大空の船 – 第5章 後編

巨大な壁面の周囲を回りこんでみると、まるで半壊した門のような構造体が見えてきた。かつてそこが出入口だったのだろうか、石造りのアーチ型の門が上方に向かって破損し、吹きさらしになっている。

「ここなら、船を部分的に接岸させられそうだわ。あのアーチの上に少し平坦な場所があるように見える」

リタが望遠鏡を覗き込みながら指し示す。確かに、崩れかけた石の台座のようなものがあり、そこならアルバトロスが横付けできるかもしれない。アレンも望遠鏡を借り、目を凝らして確認する。

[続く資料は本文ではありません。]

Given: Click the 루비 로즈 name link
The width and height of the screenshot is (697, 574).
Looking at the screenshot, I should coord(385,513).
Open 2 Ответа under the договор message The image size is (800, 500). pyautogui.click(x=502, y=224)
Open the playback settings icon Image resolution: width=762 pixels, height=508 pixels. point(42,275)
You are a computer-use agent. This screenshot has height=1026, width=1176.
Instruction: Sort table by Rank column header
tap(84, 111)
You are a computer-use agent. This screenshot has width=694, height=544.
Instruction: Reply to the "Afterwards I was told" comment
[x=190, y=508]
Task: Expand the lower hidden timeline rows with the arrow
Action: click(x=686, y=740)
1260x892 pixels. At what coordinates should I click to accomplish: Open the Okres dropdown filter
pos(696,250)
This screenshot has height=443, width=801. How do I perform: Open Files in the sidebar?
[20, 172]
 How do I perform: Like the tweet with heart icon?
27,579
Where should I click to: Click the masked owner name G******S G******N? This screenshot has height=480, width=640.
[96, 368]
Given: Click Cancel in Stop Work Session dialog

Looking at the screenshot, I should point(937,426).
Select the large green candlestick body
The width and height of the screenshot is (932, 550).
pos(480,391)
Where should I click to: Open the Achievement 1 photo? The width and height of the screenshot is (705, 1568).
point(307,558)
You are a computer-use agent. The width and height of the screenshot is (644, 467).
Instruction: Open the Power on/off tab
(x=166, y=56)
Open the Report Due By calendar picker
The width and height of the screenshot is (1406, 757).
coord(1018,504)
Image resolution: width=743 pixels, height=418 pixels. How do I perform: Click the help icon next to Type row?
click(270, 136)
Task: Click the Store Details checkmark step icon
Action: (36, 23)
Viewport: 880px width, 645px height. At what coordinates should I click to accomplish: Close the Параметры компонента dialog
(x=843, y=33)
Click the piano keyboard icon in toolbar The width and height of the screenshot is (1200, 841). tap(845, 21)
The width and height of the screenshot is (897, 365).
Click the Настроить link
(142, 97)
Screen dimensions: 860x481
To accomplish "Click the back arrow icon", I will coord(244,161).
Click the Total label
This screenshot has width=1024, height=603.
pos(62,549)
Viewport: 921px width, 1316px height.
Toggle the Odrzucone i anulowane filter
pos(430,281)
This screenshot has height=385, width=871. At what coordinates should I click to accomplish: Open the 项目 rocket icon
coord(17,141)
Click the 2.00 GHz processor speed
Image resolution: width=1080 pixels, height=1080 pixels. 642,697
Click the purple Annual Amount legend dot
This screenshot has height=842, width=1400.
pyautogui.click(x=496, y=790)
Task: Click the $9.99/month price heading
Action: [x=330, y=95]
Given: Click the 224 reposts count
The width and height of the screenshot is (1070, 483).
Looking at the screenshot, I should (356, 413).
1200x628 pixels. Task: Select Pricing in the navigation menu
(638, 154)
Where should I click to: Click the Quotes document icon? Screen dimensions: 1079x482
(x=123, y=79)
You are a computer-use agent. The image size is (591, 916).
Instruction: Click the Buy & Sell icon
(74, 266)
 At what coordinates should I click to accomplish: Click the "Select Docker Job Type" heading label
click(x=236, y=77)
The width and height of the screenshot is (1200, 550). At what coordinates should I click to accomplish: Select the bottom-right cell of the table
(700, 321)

「うん、行けそうだ。そこで足場を組んで上陸してみよう。船を固定するにはロープで石の突起を利用できるかもしれない」

エンジンの出力を抑えつつ、アルバトロスは石造りの門に慎重に近づく。高さの合う位置まで気球の浮力を調整し、リタとレイナがロープを抱えて甲板端にスタンバイ。ラウルが声をかけるたびに少しずつ微調整しながら、なんとか船の側面を石壁の一角に接触させる形で停止させる。

「よし、固定するぞ!」

ロープをくくりつけたフックを石の裂け目に打ち込み、ライナスとリタが力を合わせて船体を動かないように固定した。エンジンを停止し、アルバトロスはかろうじて「空中都市」の一角に浮かんだまま休む格好になる。ホッとした空気がクルーの間に流れたが、同時に未知の遺跡へ足を踏み入れる緊張感が高まる。

「さて、それじゃあ上陸してみるか」

ラウルが操縦席を離れ、甲板で仲間たちに声をかける。アレンは肩に小さな道具袋を提げ、ライナスは携帯ランプと地図帳を抱えている。リタは緊急用の修理キットを持ち、万が一船が何かの衝撃で外板を破損してもすぐ応急処置できるようにしている。

「船に残って、エンジンと船体を見張っておいてくれないか?」

アレンはレイナにそう頼む。彼女は不安げな表情を浮かべながらも「うん、わかった。何かあったらすぐに合図するから」と答える。